> [Text extract]
****************
Praise for Declan Burke: “Burke shows again that he’s not just a comic genius, but also a fine dramatic writer and storyteller.” – Booklist. “Proust meets Chandler over a pint of Guinness.” – Spectator. “Among the most memorable books of the year, of any genre.” – Sunday Times. “A hardboiled delight.” – Guardian. “Imagine Donald Westlake and Richard Stark collaborating on a screwball noir.” – Kirkus Reviews. “A cross between Raymond Chandler and Flann O’Brien.” – John Banville.

Saturday, March 27, 2010

You Can’t Handle The Ruth

Good news for Ruth ‘Cuddly’ Dudley Edwards: AFTERMATH: THE OMAGH BOMBING AND THE FAMILIES’ PURSUIT OF JUSTICE makes it onto Crime Always Pays’ long-list for the Longest Subtitle of the Year, alongside Fintan O’Toole’s SHIP OF FOOLS: HOW CORRUPTION AND STUPIDITY KILLED THE CELTIC TIGER. That both have also been nominated for the Orwell Prize, an award which recognises excellence in political writing, is a nifty little coincidence, as Irish Publishing News fails to report in its otherwise excellent coverage.
****************
Dataset items:
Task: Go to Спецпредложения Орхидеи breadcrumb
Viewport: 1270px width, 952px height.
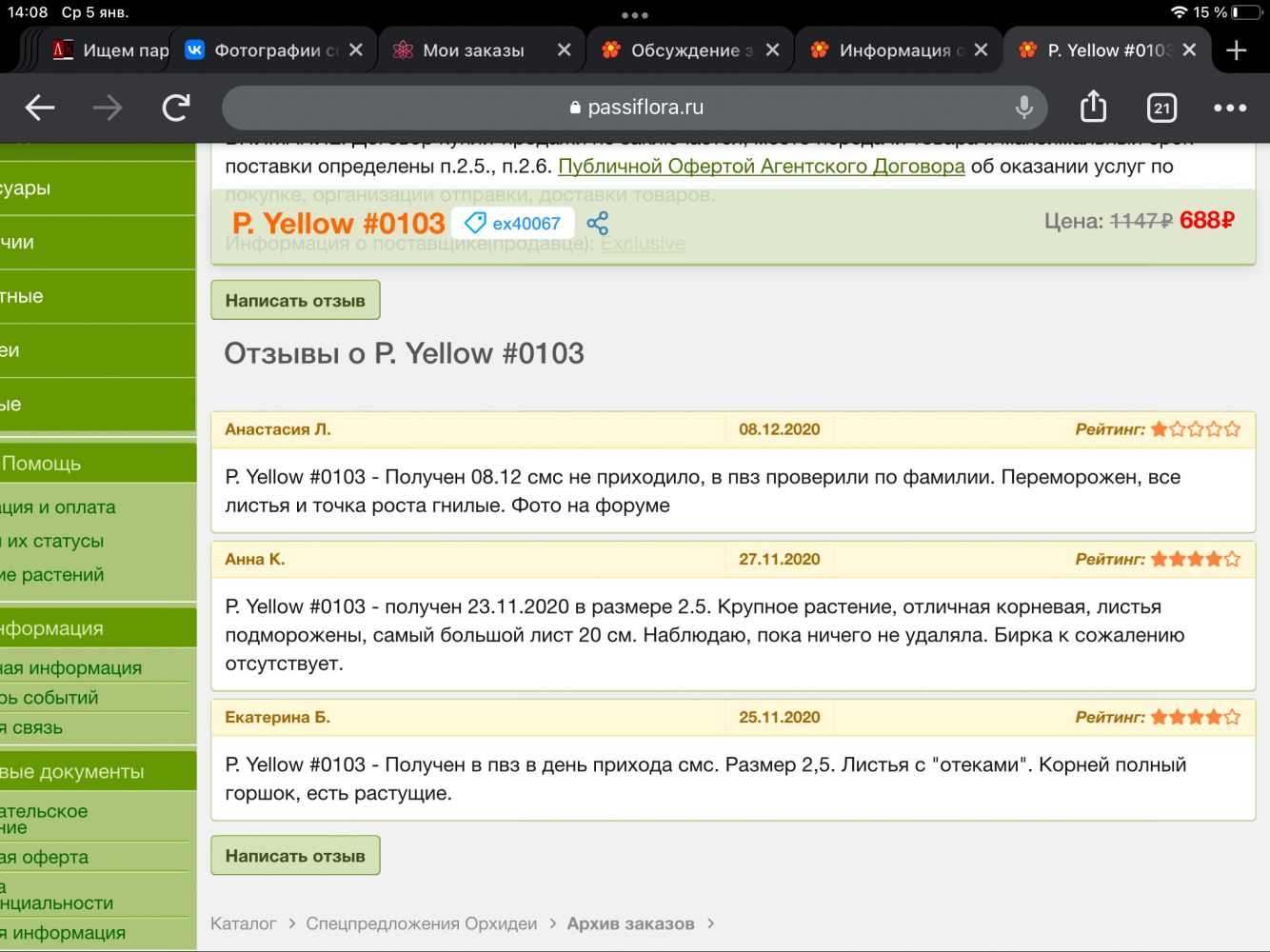Action: click(x=421, y=923)
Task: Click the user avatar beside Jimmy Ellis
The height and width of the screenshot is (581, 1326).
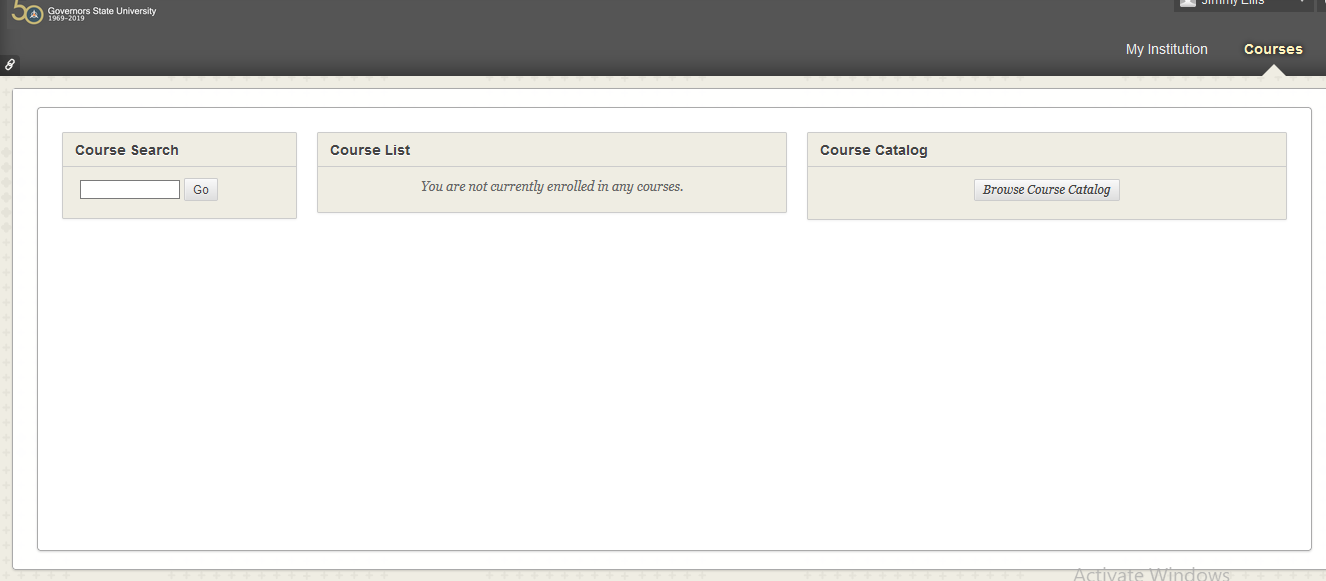Action: pos(1187,3)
****************
> [What you will do] Decide whether each statement agrees with the blog post, answering yes or no and quoting the deciding words: (a) The post is dated Saturday, March 27, 2010. (b) The Orwell Prize recognizes excellence in crime writing. (c) The Guardian called Burke a comic genius.

> [Output of the exercise]
(a) Yes: "Saturday, March 27, 2010"
(b) No: "an award which recognises excellence in political writing"
(c) No: "“A hardboiled delight.” – Guardian"